[start]

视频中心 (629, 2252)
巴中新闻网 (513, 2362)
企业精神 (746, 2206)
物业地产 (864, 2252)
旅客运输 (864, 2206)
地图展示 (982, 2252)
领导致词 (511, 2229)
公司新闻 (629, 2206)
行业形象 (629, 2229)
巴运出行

[end]

◆ **What is being asked**:
Convert the records above into a Markdown table with two columns, "No." and "Record," numbering each line in order and skipping any blank lines.

◆ **Final result**:
| No. | Record |
|---|---|
| 1 | 视频中心 (629, 2252) |
| 2 | 巴中新闻网 (513, 2362) |
| 3 | 企业精神 (746, 2206) |
| 4 | 物业地产 (864, 2252) |
| 5 | 旅客运输 (864, 2206) |
| 6 | 地图展示 (982, 2252) |
| 7 | 领导致词 (511, 2229) |
| 8 | 公司新闻 (629, 2206) |
| 9 | 行业形象 (629, 2229) |
| 10 | 巴运出行 |